Texto proporcionado:
•••••
Lorenzo se había montado provisionalmente en la Desmosedici que deja Andrea Iannone, nuevo fichaje de Suzuki. Fue el primero en salir a la pista, fría, del circuito de la Comunitat Valenciana Ricardo Tormo. Lo hizo a las diez en punto, hora en la que se abría el pit lane. Sus primeros giros no fueron más que una toma de contacto inicial con la Ducati GP16. Fue acostumbrándose a ella muy poco a poco, fue escuchando los consejos de Casey Stoner, piloto probador de la casa —campeón del mundo y el único ganador a lomos de la máquina italiana—, sobre cómo salir de las curvas, hizo que le adaptaran el sillín a sus medidas y se le retrasara su posición en la moto. Y en su penúltima salida a la pista, ya por la tarde, dio la sorpresa: muchos esperaban que sufriera por el carácter agresivo de la máquina italiana y por el cambio tan brusco que supone pasar de una Yamaha a una Ducati, pero empezó a marcar un parcial en rojo —el color que indica que se están bajando los tiempos—, y coloreó también el siguiente, falló en el tercero, y se quedó a una décima de segundo. Una nimiedad. Una distancia tan ínfima que convierte su estreno con la moto hecha en Borgo Panigale en un éxito rotundo.
•••••
Requisitos del ejercicio:
1. En el texto sobre el estreno de Lorenzo con la Ducati, ¿a qué hora salió el piloto a la pista?
2. Prosigue el texto sobre el estreno de Lorenzo con la Ducati a partir de su última oración.
•••••
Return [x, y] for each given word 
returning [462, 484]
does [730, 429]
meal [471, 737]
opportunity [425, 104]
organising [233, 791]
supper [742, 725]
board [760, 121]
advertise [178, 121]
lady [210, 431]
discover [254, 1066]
•••••
Resultados esperados:
1. A las diez en punto, cuando se abría el pit lane.

2.
Todavía con alas

El prototipo del próximo año, la primera impresión de lo que será la GP17, lo probará este miércoles. Llevará alas —prohibidas por reglamento a partir del 2017—, dado que la moto no está preparada todavía desde el punto de vista de la aerodinámica, según reconocía el lunes Gigi Dall’Igna, ingeniero jefe de la casa. Y hacer una prueba sin las alas podría confundir a los pilotos. “No queremos tomar una decisión equivocada respecto a la configuración del chasis del año que viene”, explicaba. No se sabe si a Lorenzo le costó mucho hacer girar la moto, el área en la que más deben trabajar para mejorarla, pero a juzgar por sus tiempos no le fue tan mal. “El que ficha a Lorenzo lo hace con un único objetivo, que es ganar el Mundial, pero el campeonato solo lo gana uno; nosotros lo intentaremos todos los años que vienen por delante”, concluía el ingeniero jefe de Ducati.

Tan feliz como Lorenzo estaba Viñales, de cuya adaptación a la Yamaha no dudaba nadie. Claro que tampoco debe ser fácil llegar a un equipo nuevo el primer día, subirse a una montura totalmente distinta a la que has llevado los últimos dos años, y terminar con el mejor tiempo, por delante incluso de Valentino Rossi, cuya valoración de la nueva M1 advierte de que queda mucho trabajo por hacer: le gusta el nuevo chasis, pero no tanto el nuevo motor: “Esperaba bastante más, y creo que en Yamaha también esperaban más”.

Márquez: “Por ahora, el motor no soluciona los problemas en aceleración”

Además de los cambios de fábrica, muchos y muy suculentos, como el de Lorenzo a Ducati, Viñales a Yamaha o Iannone a Suzuki –ninguno de los tres decepcionó–, y del debut de tipos como Zarco o Rins, la mirada en este primer día de pruebas para el 2017 estaba puesta en el box de Honda.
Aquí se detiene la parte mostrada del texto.